# Beach question



## BVANWHY (Sep 24, 2009)

I heard sherman coves boat ramp is not good to launch from cause it drops off and ecems have been pulled off there. I have a 19' bow rider I want to launch and wanna go to ft mccray. Can anyone let me know if there are other ramps around that area to launch from or if the ramp drop off is a real concern? Thanks everyone in advance!


----------



## BVANWHY (Sep 24, 2009)

That's supposed to read axels not ecems


----------



## wld1985 (Oct 2, 2007)

I think I read somewhere that the base was ""closed for a week"" For training and it will be very hard to get on base


----------



## tjwareusmc (Jul 10, 2008)

I do know that there is a sign showing where the ramp drops off.

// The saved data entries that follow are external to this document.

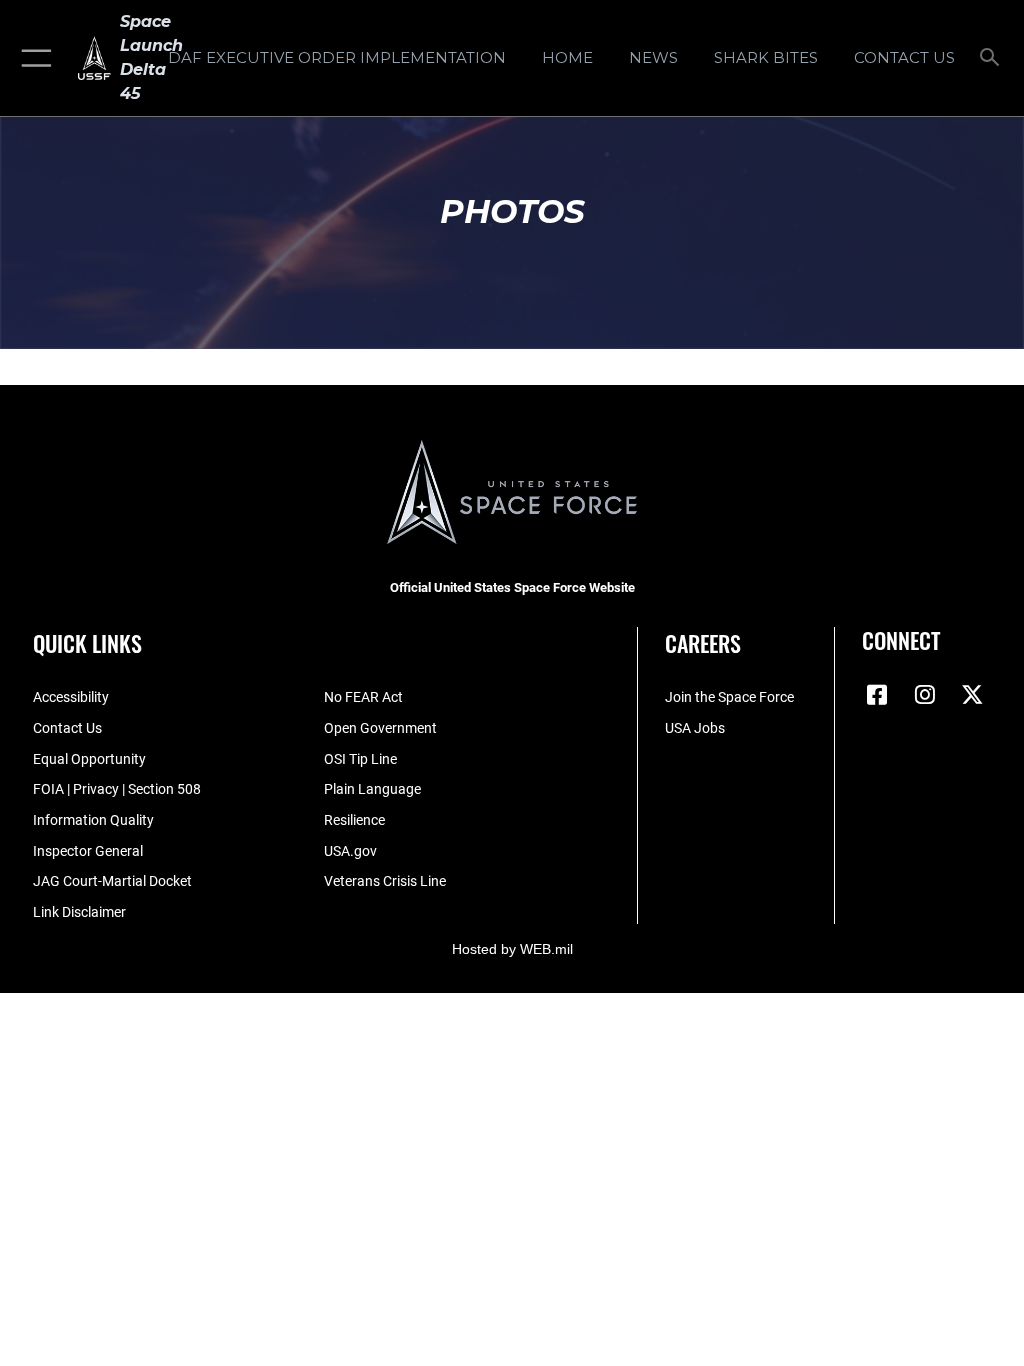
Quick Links (87, 643)
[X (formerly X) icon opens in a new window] (973, 695)
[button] (32, 58)
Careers (703, 643)
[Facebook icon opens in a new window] (877, 695)
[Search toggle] (993, 58)
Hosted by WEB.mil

My boat is small so I had no issue but some guys put pretty decent size boats in there. If you have a buddy with you to keep an eye on where your axle is in relation to the sign it should not be an issue. I think it would be the driver's fault if they dropped off the ramp.


----------



## tjwareusmc (Jul 10, 2008)

wld1985 said:


> I think I read somewhere that the base was ""closed for a week"" For training and it will be very hard to get on base


I think Friday March 23rd is gonna be the day the base is somewhat "closed". They do have a security exercise going on and I will probably stay away next week because I don't feel like having my boat rummaged through by the cops.


----------



## Murphy's Law (Sep 27, 2007)

I've launched a 31'er there with no problems so you should be more than safe with a 19' boat.

Sent from my HTC EVO 4G using Forum Runner


----------



## Trucker (Sep 25, 2008)

You will be just fine launching from there.


----------



## BVANWHY (Sep 24, 2009)

Sweet thanks yall. The exercise is supposed to start tomorrow I believe


----------